Judge Michael McShane

Multnomah County Circuit Court Judge Michael McShane

Michael McShane remembers, as a five-year-old, going with his family down to the local homeless shelter and serving holiday meals. Volunteer social work was a regular activity for his family, and he learned its importance early in life.

He was born in Pittsburgh, but spent his younger years through high school in Kennewick, Washington, where his father had moved the family to take a position with Westinghouse. After graduating from high school, he attended Gonzaga University, and in 1983 he graduated, summa cum laude, with a degree in English literature.

After college, his desire to contribute in the social areas lead him to join the Jesuit Volunteer Corp, a community service organization, much like an inner city Peace Corps. While there he worked in the Portland area as a corrections' counselor. That was his first taste of the law.

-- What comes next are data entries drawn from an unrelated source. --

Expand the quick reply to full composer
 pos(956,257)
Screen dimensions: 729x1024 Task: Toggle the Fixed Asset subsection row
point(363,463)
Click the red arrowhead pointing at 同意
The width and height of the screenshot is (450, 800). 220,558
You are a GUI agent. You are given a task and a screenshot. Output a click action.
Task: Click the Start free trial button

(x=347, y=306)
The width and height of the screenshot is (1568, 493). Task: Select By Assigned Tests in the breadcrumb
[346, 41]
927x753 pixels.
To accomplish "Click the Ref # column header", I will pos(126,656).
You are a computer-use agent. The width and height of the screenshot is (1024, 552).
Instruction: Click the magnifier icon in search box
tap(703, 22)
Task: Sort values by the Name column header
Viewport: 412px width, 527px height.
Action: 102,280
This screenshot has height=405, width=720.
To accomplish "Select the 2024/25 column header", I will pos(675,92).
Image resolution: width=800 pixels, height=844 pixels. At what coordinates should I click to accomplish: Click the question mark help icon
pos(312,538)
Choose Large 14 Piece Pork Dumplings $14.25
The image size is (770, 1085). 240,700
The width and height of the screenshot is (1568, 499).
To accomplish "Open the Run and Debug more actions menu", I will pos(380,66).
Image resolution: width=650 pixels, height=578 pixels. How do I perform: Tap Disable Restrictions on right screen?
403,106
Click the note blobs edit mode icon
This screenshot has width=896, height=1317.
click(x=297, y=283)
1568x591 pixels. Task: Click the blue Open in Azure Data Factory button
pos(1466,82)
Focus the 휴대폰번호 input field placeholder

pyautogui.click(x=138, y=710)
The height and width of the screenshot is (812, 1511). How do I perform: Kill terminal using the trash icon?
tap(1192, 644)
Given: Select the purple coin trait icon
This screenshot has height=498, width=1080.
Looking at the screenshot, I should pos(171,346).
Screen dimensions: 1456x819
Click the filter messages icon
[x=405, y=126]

Feeling he could do more with a better education, after two years with the Jesuit Volunteers, he entered Lewis & Clark School of Law and graduated with honors in 1988.

Although he worked for the Clark County DA's office during law school, for a man who enjoys helping those in need, the low pay and heavy caseload of the Public Defenders office seemed like a perfect fit. Within months of his hire, he was trying major felonies. Michael says he would like to think it was his trial skills that earned him that responsibility in such a short time, but he knows it had to do with office turnover. He willingly accepted the responsibility and became a fast learner. Nine years later, he had tried a great number of felony cases and earned the responsibility of supervising both misdemeanor and then felony attorneys.

In 1997, Judge McShane accepted the position of a full-time Circuit Court Judge Pro Tem. He rotated among the high volume dockets of criminal arraignments, small claims, FED and traffic court. In March of 2001, Michael was appointed to the Circuit Court by then Governor John Kitzhaber.

Michael hears a combination of criminal and civil matters. He is one of four judges assigned to hear death penalty cases in Multnomah County . He is a member of the civil motions panel and the Judicial Conference Criminal Law Committee. He was recently appointed by Governor Kulongoski to sit as the Judicial Department representative on the Governor's Prisoner Re-entry Council.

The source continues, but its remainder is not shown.